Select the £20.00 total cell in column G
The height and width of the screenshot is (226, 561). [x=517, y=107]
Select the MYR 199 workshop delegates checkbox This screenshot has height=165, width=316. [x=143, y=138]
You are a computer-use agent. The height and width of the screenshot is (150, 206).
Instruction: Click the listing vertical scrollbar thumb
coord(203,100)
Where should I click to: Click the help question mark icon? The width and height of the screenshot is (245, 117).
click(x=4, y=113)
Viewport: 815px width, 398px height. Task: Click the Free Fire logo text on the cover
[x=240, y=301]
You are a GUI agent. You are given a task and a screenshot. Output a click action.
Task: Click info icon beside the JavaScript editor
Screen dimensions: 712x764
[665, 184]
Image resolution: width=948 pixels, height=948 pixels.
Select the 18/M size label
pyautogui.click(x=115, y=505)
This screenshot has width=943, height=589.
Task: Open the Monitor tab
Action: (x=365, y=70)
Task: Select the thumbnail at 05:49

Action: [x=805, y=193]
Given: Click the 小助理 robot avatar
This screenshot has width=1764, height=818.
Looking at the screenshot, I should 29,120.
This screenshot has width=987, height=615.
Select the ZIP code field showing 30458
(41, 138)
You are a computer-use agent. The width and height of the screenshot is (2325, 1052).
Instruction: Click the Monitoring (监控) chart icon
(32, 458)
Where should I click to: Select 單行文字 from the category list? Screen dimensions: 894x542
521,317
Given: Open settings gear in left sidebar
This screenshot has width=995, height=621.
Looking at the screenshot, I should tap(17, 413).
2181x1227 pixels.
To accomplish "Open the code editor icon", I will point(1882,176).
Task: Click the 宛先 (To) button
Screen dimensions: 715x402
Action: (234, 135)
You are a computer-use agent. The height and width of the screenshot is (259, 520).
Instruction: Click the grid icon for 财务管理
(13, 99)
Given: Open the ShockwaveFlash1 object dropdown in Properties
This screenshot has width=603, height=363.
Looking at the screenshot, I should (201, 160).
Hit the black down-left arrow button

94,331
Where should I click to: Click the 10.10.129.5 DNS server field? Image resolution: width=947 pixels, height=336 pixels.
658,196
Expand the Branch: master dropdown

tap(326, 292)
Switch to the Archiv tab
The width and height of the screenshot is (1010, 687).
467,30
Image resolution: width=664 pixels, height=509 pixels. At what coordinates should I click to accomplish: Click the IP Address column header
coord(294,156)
= = = =
- _SET PROBLEM_
Please swap "Instruction" for "Command" throughout all the items above, and leave everything else the same.

- _THE REPLY_
Select the £20.00 total cell in column G
The height and width of the screenshot is (226, 561). [x=517, y=107]
Select the MYR 199 workshop delegates checkbox This screenshot has height=165, width=316. [x=143, y=138]
You are a computer-use agent. The height and width of the screenshot is (150, 206).
Command: Click the listing vertical scrollbar thumb
coord(203,100)
Where should I click to: Click the help question mark icon? The width and height of the screenshot is (245, 117).
click(x=4, y=113)
Viewport: 815px width, 398px height. Task: Click the Free Fire logo text on the cover
[x=240, y=301]
You are a GUI agent. You are given a task and a screenshot. Output a click action.
Task: Click info icon beside the JavaScript editor
Screen dimensions: 712x764
[665, 184]
Image resolution: width=948 pixels, height=948 pixels.
Select the 18/M size label
pyautogui.click(x=115, y=505)
This screenshot has width=943, height=589.
Task: Open the Monitor tab
Action: (x=365, y=70)
Task: Select the thumbnail at 05:49

Action: [x=805, y=193]
Given: Click the 小助理 robot avatar
This screenshot has width=1764, height=818.
Looking at the screenshot, I should 29,120.
This screenshot has width=987, height=615.
Select the ZIP code field showing 30458
(41, 138)
You are a computer-use agent. The width and height of the screenshot is (2325, 1052).
Command: Click the Monitoring (监控) chart icon
(32, 458)
Where should I click to: Select 單行文字 from the category list? Screen dimensions: 894x542
521,317
Given: Open settings gear in left sidebar
This screenshot has width=995, height=621.
Looking at the screenshot, I should tap(17, 413).
2181x1227 pixels.
To accomplish "Open the code editor icon", I will point(1882,176).
Task: Click the 宛先 (To) button
Screen dimensions: 715x402
Action: (234, 135)
You are a computer-use agent. The height and width of the screenshot is (259, 520).
Command: Click the grid icon for 财务管理
(13, 99)
Given: Open the ShockwaveFlash1 object dropdown in Properties
This screenshot has width=603, height=363.
Looking at the screenshot, I should (201, 160).
Hit the black down-left arrow button

94,331
Where should I click to: Click the 10.10.129.5 DNS server field? Image resolution: width=947 pixels, height=336 pixels.
658,196
Expand the Branch: master dropdown

tap(326, 292)
Switch to the Archiv tab
The width and height of the screenshot is (1010, 687).
467,30
Image resolution: width=664 pixels, height=509 pixels. At what coordinates should I click to accomplish: Click the IP Address column header
coord(294,156)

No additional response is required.